*REQUIRED TASKS:*
**A.** In the post about the visit to Shannon Yachts, what model of boat was Aeolus?
**B.** Retype the post about the visit to Shannon Yachts word for word, from "Telluride Inside… and" up to and including "road from Providence.".

*QUOTED PASSAGE:*
────────────────────────────────────────
10 Oct TIO on the road: Visit to Shannon Yachts
You can get to Telluride from Bristol, RI, and vice versa.
Telluride Inside… and Out has been East for nearly a month, mostly with Susan's parents in Hackensack, NJ. Among the side trips while we've been here, we were recently in Great Barrington, MA with Susan's aunt and cousin, then on to Providence, RI to share some time with new friends, the Pavlides family. Three year old Odysseas is one of my favorite people in the world, and I thought he would be interested in seeing how sailboats are built.
Hence our visit to Shannon Yachts in Bristol, RI, just a half hour down the road from Providence.
How does Telluride fit into this picture? Well, it's like this:
In November, 1981, my dream boat, Aeolus, a Shannon 28, slipped her lines, and I, totally inexperienced as an offshore sailor, set off for the world. We had a rough early winter passage to Norfolk, VA, but Aeolus and I survived the journey. That Fall we navigated the now-closed Dismal Swamp Canal, had Thanksgiving with new friends in Beaufort, NC, laid over in St. Augustine, sailed with my teen-aged daughters to Key Largo, FL and spent the winter in the Florida Keys.
────────────────────────────────────────
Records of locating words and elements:
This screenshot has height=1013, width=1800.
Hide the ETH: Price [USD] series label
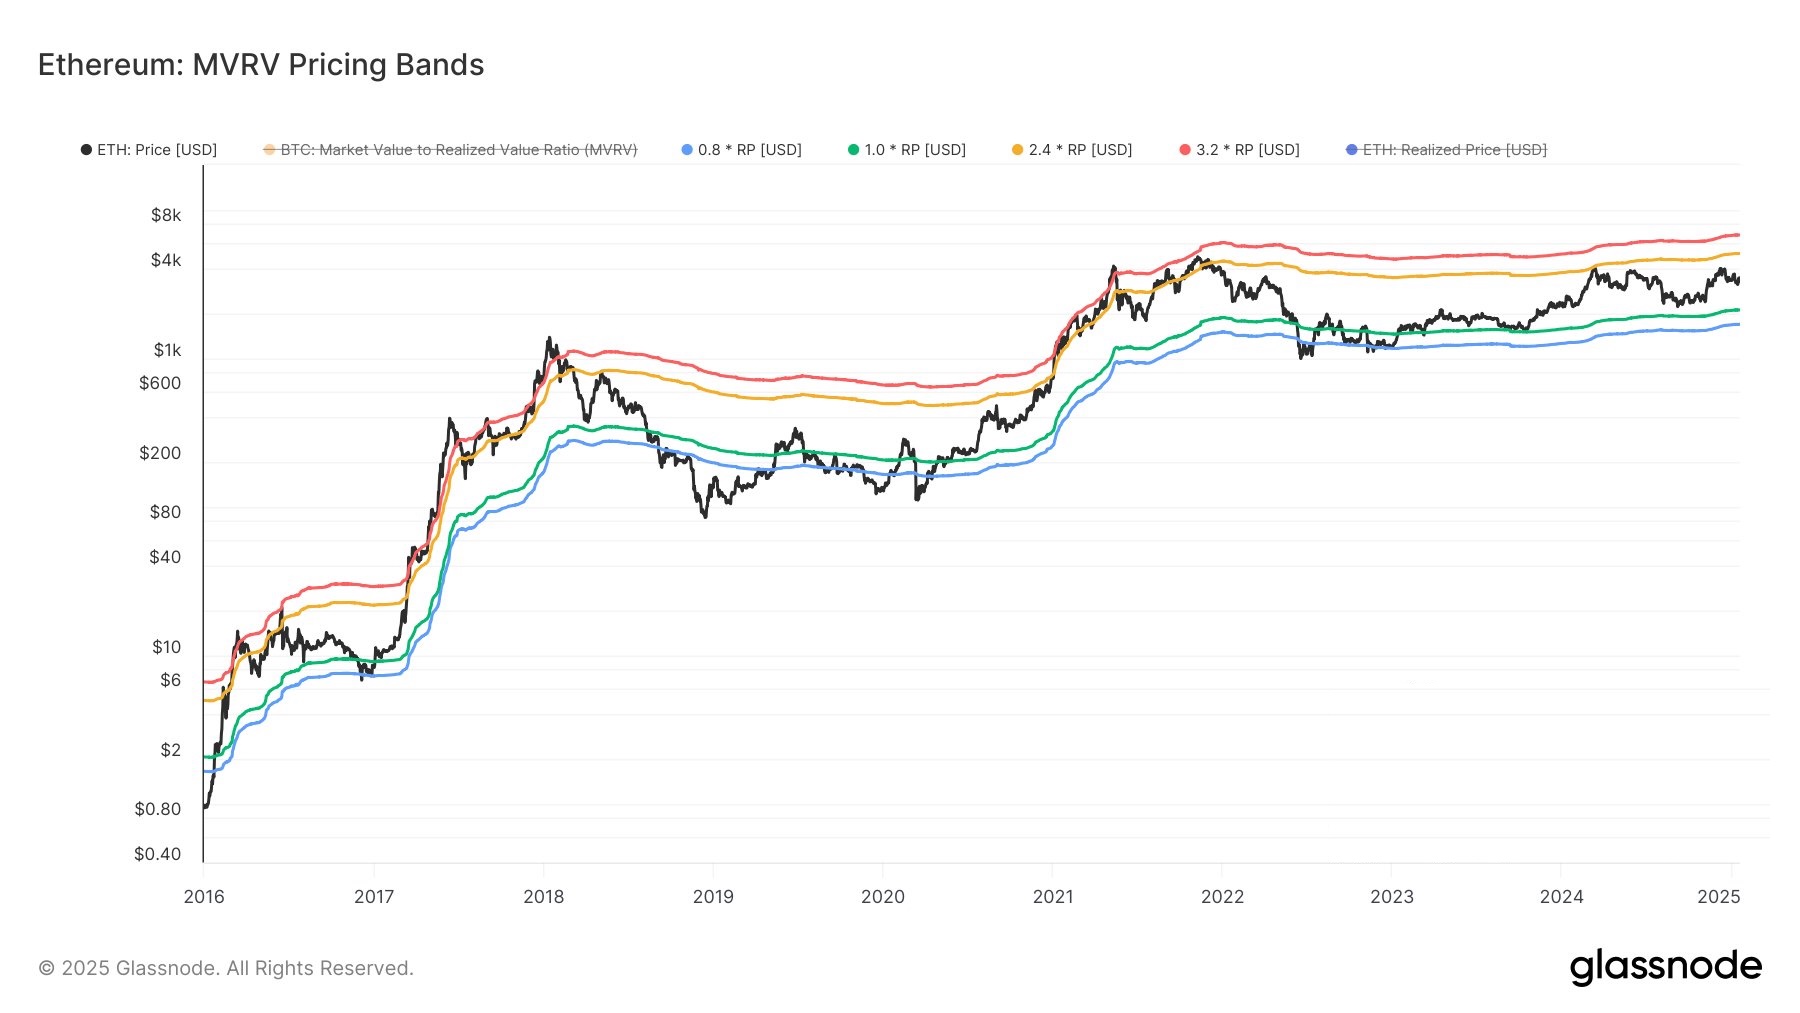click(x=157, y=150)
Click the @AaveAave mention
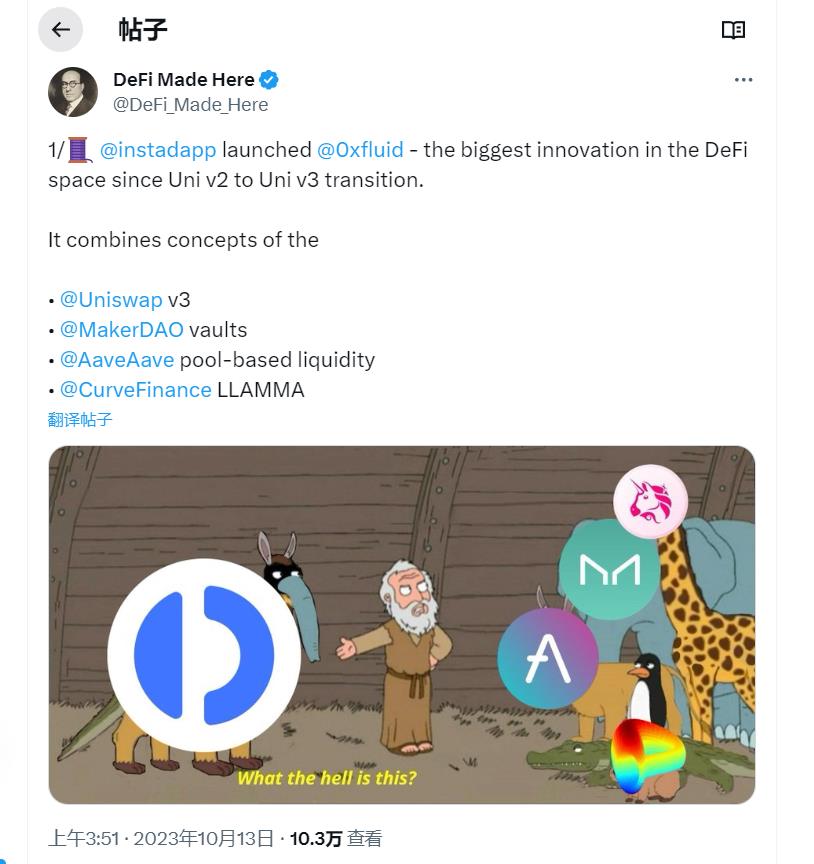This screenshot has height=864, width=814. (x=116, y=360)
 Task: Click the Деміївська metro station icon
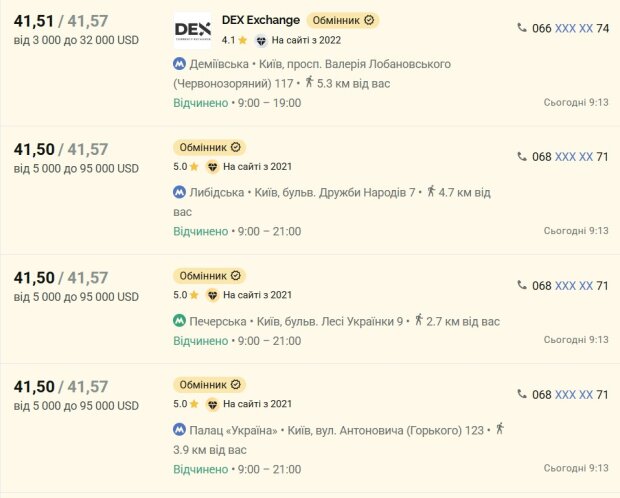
────────────────────────────────────────
*ANSWER SET:*
**A.** Aeolus was a Shannon 28.

**B.**
Telluride Inside… and Out has been East for nearly a month, mostly with Susan's parents in Hackensack, NJ. Among the side trips while we've been here, we were recently in Great Barrington, MA with Susan's aunt and cousin, then on to Providence, RI to share some time with new friends, the Pavlides family. Three year old Odysseas is one of my favorite people in the world, and I thought he would be interested in seeing how sailboats are built.
Hence our visit to Shannon Yachts in Bristol, RI, just a half hour down the road from Providence.